L’approfondimento poi del pubblico rilevante in relazione non solo ai segni, ma anche ai prodotti (alla loro natura, destinazione e percezione) ha così indotto l’esaminatore/giudicante ad esser sempre più attento alle indicazioni che provenivano dal mercato, cominciando a introdurre sottocategorie (specie nei generi di largo consumo, come l’abbigliamento, gli alimentari e le bevande) utili ai fini di accertare il gradiente di efficacia dei singoli parametri. Negli ultimi tempi si sono così introdotte delle regolette del tipo: la parte iniziale del marchio denominativo è più importante, il cognome nei patronimici ha più rilievo, ma non sempre nella moda, il denominativo prevale sul figurativo, ciò che sta sopra prevale su quello che sta sotto, e via dicendo, ma tutte caratterizzate nella loro applicazione del metodo “… sì però”.

Nel caso in esame l’opponente aveva appunto messo in rilievo che l’aspetto figurativo, in particolare quello grafico, avrebbe indotto il consumatore all’errore.
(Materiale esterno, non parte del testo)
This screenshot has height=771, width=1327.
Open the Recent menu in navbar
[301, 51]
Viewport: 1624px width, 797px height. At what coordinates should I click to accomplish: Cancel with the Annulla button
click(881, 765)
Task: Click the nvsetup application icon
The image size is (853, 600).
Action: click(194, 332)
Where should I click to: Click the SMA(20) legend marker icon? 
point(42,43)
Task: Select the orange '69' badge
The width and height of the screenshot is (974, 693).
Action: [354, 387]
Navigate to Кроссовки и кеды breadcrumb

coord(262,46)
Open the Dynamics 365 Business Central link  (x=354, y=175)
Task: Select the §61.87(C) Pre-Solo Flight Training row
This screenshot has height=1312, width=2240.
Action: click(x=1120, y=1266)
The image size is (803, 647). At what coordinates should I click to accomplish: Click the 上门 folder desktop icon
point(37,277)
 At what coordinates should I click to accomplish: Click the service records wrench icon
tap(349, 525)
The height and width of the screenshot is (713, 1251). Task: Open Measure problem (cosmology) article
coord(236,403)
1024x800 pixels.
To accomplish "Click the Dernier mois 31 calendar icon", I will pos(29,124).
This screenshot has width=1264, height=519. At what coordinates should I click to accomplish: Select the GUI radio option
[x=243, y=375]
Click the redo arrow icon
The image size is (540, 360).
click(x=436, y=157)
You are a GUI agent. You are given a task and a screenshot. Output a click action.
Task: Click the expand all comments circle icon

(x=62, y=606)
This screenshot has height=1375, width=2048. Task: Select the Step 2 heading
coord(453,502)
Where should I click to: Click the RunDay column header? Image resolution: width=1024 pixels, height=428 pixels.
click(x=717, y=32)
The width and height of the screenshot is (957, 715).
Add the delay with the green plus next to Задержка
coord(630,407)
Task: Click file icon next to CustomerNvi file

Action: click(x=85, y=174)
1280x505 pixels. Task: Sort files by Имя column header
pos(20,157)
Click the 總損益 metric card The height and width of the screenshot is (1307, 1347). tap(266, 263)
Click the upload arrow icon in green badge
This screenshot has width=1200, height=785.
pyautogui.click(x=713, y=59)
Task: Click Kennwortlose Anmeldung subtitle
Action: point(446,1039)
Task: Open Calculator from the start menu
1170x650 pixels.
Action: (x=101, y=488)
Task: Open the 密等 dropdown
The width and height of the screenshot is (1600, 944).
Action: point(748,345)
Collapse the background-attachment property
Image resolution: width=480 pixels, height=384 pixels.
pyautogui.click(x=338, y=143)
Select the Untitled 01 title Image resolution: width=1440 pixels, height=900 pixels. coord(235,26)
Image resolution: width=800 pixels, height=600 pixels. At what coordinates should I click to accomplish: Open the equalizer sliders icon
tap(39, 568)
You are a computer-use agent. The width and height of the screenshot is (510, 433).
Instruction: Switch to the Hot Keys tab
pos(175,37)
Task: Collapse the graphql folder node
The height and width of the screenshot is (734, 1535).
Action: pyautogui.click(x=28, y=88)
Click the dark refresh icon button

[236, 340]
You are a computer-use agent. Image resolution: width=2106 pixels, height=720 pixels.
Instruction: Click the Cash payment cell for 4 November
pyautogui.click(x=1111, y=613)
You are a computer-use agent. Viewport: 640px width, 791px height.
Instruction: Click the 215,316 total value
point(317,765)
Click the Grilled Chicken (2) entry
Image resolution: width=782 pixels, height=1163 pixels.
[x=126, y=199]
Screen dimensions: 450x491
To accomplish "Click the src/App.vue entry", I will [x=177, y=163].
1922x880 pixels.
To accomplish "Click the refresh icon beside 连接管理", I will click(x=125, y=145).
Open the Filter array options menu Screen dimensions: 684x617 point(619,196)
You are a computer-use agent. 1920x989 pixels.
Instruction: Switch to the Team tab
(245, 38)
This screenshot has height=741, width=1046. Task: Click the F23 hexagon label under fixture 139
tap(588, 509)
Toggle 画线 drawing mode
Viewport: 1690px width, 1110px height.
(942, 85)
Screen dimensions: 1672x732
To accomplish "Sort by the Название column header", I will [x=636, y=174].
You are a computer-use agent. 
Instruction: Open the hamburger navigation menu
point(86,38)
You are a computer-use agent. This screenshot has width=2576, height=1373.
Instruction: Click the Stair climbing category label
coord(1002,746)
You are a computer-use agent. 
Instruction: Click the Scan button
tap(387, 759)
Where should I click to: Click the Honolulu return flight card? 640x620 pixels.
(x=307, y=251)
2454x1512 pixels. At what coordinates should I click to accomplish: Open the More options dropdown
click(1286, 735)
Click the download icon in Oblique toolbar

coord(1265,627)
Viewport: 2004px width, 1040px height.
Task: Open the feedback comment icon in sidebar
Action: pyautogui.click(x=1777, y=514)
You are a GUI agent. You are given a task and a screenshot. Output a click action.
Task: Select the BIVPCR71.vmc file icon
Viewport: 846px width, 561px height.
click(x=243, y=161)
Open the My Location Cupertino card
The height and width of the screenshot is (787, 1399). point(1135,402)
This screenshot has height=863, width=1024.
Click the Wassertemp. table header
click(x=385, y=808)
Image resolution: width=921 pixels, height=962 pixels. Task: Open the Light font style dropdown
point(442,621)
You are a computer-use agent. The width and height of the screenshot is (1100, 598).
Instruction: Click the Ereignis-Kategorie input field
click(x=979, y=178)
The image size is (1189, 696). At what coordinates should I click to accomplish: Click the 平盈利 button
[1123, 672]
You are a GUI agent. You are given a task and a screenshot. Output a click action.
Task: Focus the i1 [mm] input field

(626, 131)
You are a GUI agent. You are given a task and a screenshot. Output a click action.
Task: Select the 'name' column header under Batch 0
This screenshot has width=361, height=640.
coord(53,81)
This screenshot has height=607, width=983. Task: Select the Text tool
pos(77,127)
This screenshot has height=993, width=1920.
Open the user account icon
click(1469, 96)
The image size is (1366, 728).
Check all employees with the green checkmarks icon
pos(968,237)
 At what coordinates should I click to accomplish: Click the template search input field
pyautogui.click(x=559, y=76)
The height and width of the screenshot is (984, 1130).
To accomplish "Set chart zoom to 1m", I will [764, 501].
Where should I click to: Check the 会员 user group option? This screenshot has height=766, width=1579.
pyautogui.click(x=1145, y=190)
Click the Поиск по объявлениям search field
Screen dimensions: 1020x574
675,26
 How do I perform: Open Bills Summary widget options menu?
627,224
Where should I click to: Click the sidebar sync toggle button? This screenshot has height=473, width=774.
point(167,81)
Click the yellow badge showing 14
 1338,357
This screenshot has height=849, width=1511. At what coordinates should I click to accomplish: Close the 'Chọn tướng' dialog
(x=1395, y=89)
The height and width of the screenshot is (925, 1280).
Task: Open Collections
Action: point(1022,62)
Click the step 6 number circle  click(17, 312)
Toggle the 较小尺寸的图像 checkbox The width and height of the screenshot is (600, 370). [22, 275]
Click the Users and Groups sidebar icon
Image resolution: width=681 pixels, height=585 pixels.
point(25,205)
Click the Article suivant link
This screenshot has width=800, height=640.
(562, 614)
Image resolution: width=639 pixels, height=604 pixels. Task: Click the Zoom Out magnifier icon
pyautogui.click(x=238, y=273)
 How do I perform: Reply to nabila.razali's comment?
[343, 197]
La sentenza invece, con apprezzabile senso realistico, ha preso l’occasione per puntualizzare una volta per tutte che quello che conta è la considerazione di tutte le circostanze attinenti e pertinenti al caso, quello che chiamo la contestualizzazione del marchio, con una formulazione che va oltre il caso di specie.

Data la posizione e il chiarimento del Tribunale UE potremmo forse dire che siamo di fronte al rovesciamento del rapporto regola

– eccezione nell’applicazione dei criteri di valutazione consolidati in tema di comparazione dei segni.

Resta però aperta la questione della conciliazione della valutazione del segno come appare nella registrazione con quella dell’ingresso di considerazioni di fatto.